Meanwhile, the CFO isn’t leaving, but his subordinates are—namely, the CIO (information, in case you’re wondering). Five years ago, one-third of CIOs reported to the CFO, according to a recent CIO Magazine study. Today, it’s one-fifth. That any CIO should answer to a CFO has long irked IT professionals. “What makes a CFO uniquely qualified to be heading up IT?” asked management consultant Don Rekko on a CIO.com members forum. The reporting relationship may have made sense in the early days of IT when the department’s main work involved tinkering with accounting’s computing systems, but today, a CIO’s duties extend well beyond upgrading your desktop to Microsoft Office.

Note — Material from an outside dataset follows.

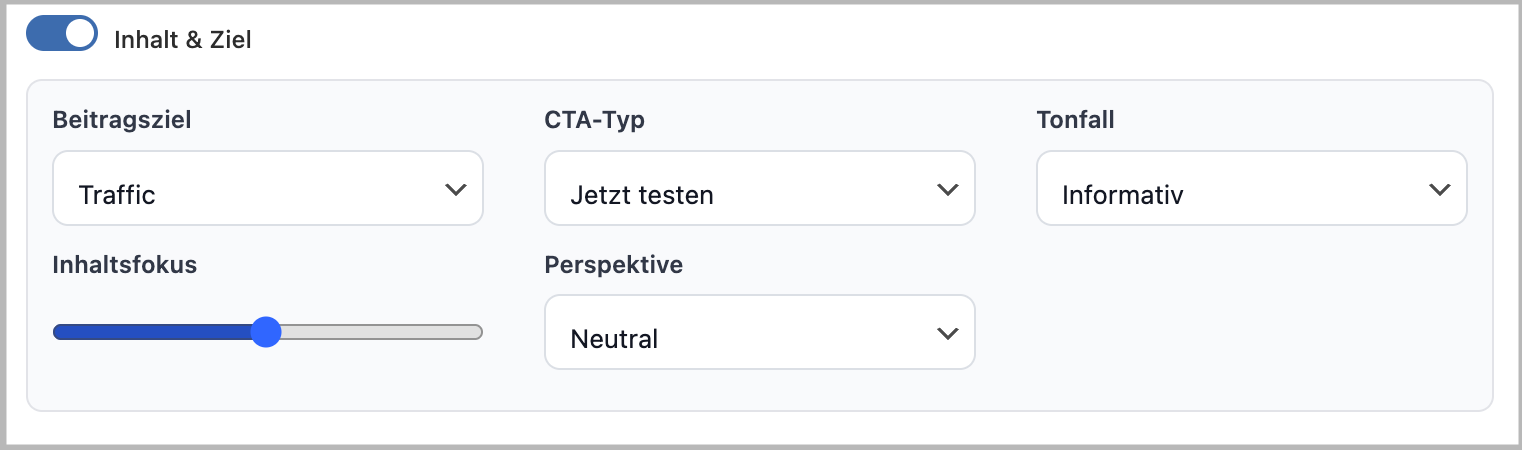Open the Beitragsziel dropdown showing Traffic
Screen dimensions: 1522x450
(267, 189)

In fact, tasks have ballooned so much that many companies have a chief of information and a chief of technology. Nonetheless, some CEOs still stack CIOs, CTOs, and others under the CFO, expecting the head of finance to cut costs. But if everything boils down to numbers, why not just cram all departments under the CFO?

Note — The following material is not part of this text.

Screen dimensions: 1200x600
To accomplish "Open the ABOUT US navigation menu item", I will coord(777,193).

That’s one extreme. At the other end, if everyone down to the chief mail-sorting officer were to report to the chief executive, a CEO’s efforts to supervise everyone will leave him unable to supervise anyone. Surely there must be some middle ground.
Branching Out
Unearthing that ground begins by scrutinizing your tree. We want to think that companies have some well-defined strategy when drawing up their org charts, that there’s a tree of logic branching into every office and cubicle. As any corporate veteran who’s risen—or fallen—through the ranks might tell you, the reality is muddier. It isn’t just that businesses occasionally have no clue where to place someone, so they opt for perhaps the easiest (laziest?) option, directly below the CEO. Rather, titles and reporting relationships often jumble uncomfortably with office politics—so much so that managing such politics is the strategy.

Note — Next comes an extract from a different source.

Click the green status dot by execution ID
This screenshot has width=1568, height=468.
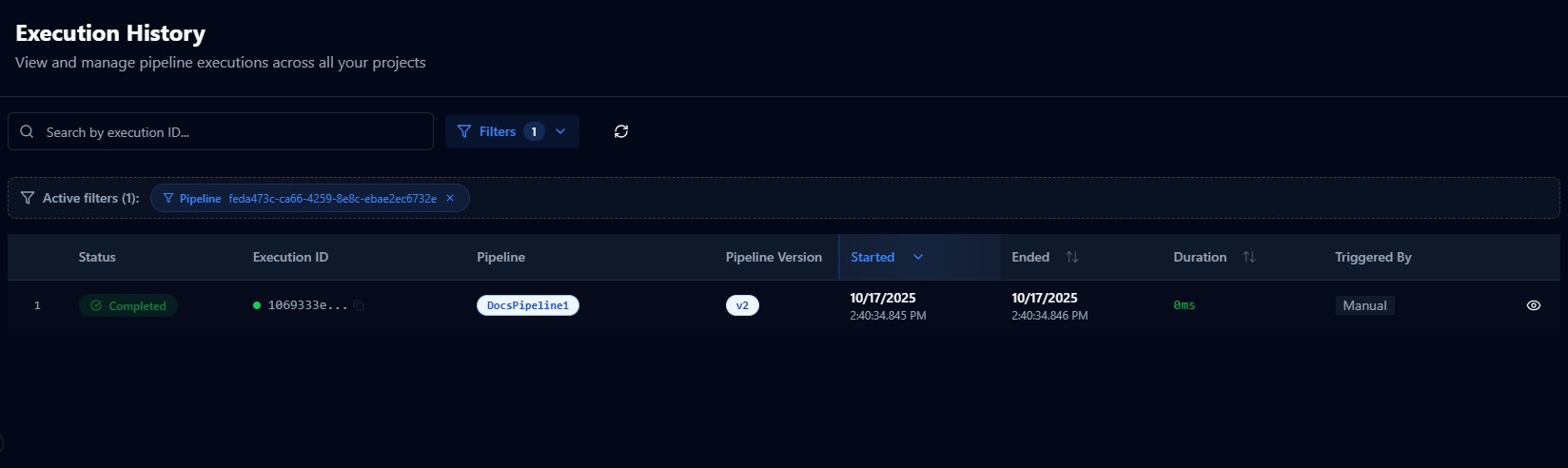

Putting aside any politicking, the more direct reports to the CEO, the flatter the company. If you install chiefs who answer to other chiefs, the organization stays hierarchical—only more confusing. “As organizations become flatter, unless there’s someone with the actual title describing the responsibility, it’s really hard for people to understand who has accountability for a particular function,” says Jo Bennett. “These titles are a way to establish more clarity in organizations.”
However, with more C-departments, you risk erecting more silos. “Companies have already become so accustomed to working in silos,” says Jeanne Bliss. “Many of these Cs are an outgrowth of exasperated chief executives who want to see the whole picture. We need to have people representing departments that knit together other departments.” Such as a chief customer officer, says Bliss, author of Chief Customer Officer. “The customer role is about building collaboration around the organization, especially since the customer doesn’t experience the company in silos.” She cautions that the C-suite can become its own silo if its members fail to connect with employees.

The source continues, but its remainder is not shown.